You sent me an example from 1931, which Garson O’Toole also found and which turns out to be the first one we know about. It’s from a review of Nikki, a Broadway musical that failed after six weeks:

To convey the impression that they are just too world-weary, author [John Monk] Saunders has arranged that they reply to all efforts at normal human communication with a stock set of irrelevancies: “I’ll take vanilla,” “It seemed a good idea at the time,” and “We’re off in a blizzard of horseradish.”

Time, 12 Oct. 1931.

A few sources suggest where it comes from:

The death of Ho Chi Minh has left policy-makers at the State Department, and the men who convey their thinking to the public, lost in what Groucho Marx once called “a blizzard of horseradish.”

Naugatuck Daily News (Connecticut), 10 Sep. 1969.

It sounds like a Groucho-ism (not least because one of his films had the title Horsefeathers) and the date of the first example fits, but I can find no link between him and it. Unless a reader knows more?

5. Sic!

• Martin Turner pointed me to two news items about Boris Johnson, the mayor of London, who wants to delycrafy cycling. A third report, in the Independent, made everything clear by adding punctuation: de-Lycrafy. Johnson explained, “I want to make [cycling] normal, something for everyone, something you feel comfortable doing in your ordinary clothes.”

• Nick Willmott wrote: “The July issue of Capital Times, Cardiff Council’s newspaper, has a breezy article about Cardiff Market which contains this: ‘Recently a vintage clothing stall has opened and this has brought something new to the market.’”

• Bob Trussler emailed from Australia: “Recently, a newsreader on ABC TV told us about thieves in Cannes who stole ‘the safe in a hotel room packed with jewels’.” Why bother with the safe?

• Jerry Gordon reported: “On June 11, a short Associated Press article appeared in the Times Union (Albany, NY), and elsewhere, I’m sure, with the headline: ‘John Malkovich helps hurt tourist’. On reading the article, you find that a tourist was accidently hurt, and Mr Malkovich, among others, came to his rescue.”

• From the Daily Telegraph of 1 June, sent in by Lewis Jones: “The Queen watched Ruler of the World win the Epsom Derby in Surrey, accompanied by the Duke of Edinburgh.”

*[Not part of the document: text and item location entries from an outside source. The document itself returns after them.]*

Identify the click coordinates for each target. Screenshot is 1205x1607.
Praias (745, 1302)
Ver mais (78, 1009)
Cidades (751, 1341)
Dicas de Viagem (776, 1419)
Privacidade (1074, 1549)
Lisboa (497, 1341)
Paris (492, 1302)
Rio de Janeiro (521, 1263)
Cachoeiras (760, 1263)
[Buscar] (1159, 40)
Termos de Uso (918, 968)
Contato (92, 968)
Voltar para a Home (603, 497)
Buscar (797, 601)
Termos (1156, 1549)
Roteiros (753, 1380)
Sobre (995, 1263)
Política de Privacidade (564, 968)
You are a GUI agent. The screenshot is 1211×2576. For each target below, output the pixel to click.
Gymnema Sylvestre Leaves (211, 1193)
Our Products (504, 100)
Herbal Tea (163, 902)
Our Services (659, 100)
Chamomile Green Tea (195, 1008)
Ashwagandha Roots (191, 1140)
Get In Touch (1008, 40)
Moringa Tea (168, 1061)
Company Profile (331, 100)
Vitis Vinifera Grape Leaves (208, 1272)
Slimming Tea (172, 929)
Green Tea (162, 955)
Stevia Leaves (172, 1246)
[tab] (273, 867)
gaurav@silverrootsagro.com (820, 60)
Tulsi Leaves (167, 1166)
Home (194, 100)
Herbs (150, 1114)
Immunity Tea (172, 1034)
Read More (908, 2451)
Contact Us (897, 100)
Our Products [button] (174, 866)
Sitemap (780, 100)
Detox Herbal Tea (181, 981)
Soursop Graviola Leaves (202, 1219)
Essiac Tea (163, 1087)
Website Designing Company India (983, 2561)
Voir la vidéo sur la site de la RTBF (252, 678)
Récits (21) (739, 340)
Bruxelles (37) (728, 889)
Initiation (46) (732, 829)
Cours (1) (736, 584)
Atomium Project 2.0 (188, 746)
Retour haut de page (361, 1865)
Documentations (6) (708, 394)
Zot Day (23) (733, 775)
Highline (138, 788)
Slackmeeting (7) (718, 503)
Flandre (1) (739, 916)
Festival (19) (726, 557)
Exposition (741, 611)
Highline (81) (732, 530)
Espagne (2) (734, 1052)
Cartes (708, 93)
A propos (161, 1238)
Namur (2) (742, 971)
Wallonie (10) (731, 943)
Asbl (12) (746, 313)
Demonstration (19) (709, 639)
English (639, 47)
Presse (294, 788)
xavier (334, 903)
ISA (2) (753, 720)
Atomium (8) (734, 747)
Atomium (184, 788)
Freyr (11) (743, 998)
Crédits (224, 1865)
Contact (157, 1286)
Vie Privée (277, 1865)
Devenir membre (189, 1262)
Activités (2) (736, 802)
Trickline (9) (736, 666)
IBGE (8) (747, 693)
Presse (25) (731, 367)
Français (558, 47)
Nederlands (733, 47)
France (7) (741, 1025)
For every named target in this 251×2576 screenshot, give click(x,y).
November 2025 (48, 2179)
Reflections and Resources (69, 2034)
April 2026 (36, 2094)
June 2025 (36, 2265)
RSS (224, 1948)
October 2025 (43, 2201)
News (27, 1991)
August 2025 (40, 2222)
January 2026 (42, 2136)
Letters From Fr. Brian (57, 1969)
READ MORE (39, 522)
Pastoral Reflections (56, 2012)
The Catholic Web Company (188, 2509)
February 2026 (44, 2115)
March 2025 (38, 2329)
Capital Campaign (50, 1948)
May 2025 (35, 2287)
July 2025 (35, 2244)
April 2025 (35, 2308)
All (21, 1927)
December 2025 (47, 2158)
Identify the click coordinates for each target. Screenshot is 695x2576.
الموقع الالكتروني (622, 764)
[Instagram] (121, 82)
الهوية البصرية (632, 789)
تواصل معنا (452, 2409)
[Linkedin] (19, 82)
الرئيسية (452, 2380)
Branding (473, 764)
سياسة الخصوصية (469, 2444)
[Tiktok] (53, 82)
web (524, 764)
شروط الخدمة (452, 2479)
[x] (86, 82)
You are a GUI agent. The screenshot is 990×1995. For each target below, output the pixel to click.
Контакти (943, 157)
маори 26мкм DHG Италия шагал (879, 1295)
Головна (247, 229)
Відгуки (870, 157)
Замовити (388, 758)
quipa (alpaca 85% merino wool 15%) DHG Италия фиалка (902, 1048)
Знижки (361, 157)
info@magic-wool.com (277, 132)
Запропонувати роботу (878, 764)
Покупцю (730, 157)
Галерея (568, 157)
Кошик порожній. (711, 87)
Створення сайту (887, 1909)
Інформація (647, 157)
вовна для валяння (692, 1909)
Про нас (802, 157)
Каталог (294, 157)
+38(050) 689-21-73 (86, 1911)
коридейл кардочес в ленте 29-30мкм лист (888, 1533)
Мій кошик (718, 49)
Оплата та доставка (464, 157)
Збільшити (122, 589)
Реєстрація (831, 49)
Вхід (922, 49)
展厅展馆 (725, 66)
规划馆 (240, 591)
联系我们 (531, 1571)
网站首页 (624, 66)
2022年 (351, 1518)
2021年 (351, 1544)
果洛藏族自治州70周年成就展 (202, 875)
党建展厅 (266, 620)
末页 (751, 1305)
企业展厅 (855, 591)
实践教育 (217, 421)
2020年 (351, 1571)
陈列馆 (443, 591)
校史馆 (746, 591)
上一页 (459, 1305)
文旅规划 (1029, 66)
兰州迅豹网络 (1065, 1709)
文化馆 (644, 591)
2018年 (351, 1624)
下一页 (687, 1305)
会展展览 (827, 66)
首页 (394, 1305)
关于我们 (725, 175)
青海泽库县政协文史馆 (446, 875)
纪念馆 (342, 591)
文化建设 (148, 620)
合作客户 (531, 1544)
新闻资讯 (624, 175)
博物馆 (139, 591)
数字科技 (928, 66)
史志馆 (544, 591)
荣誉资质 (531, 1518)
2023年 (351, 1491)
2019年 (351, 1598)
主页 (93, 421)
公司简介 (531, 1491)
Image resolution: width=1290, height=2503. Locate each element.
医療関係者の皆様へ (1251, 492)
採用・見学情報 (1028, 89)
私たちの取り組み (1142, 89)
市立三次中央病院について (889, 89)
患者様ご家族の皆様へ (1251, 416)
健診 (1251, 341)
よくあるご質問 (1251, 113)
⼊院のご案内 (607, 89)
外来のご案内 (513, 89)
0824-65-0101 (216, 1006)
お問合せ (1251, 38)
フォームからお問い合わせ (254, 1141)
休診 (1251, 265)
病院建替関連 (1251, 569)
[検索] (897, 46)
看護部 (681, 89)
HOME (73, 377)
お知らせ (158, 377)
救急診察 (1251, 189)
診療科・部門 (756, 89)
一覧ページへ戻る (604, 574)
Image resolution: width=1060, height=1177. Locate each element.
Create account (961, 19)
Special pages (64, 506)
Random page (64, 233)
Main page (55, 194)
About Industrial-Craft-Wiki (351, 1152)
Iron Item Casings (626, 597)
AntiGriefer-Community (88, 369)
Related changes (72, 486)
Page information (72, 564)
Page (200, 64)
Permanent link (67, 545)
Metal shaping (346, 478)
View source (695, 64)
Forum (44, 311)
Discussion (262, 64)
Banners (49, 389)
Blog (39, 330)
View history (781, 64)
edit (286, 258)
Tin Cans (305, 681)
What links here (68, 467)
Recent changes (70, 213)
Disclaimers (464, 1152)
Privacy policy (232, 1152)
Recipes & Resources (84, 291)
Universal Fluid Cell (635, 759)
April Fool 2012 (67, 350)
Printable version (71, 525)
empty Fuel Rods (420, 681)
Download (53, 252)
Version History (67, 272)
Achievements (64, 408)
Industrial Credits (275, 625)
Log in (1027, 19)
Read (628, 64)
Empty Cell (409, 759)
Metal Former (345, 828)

• “Apparently Napoleonic France was very progressive,” Mike Turniansky commented. An article in the Baltimore Sun of Maryland on 9 June was about Elizabeth Patterson Bonaparte, the wife of Napoleon’s brother Jerome: “Napoleon refused to allow his husband’s new bride to set foot in France.”

• Robert Waterhouse spotted this cricketing headline on the Guardian site on 21 June after a match between India and Sri Lanka: “India set up England clash after Sri Lanka win”. Who won? India.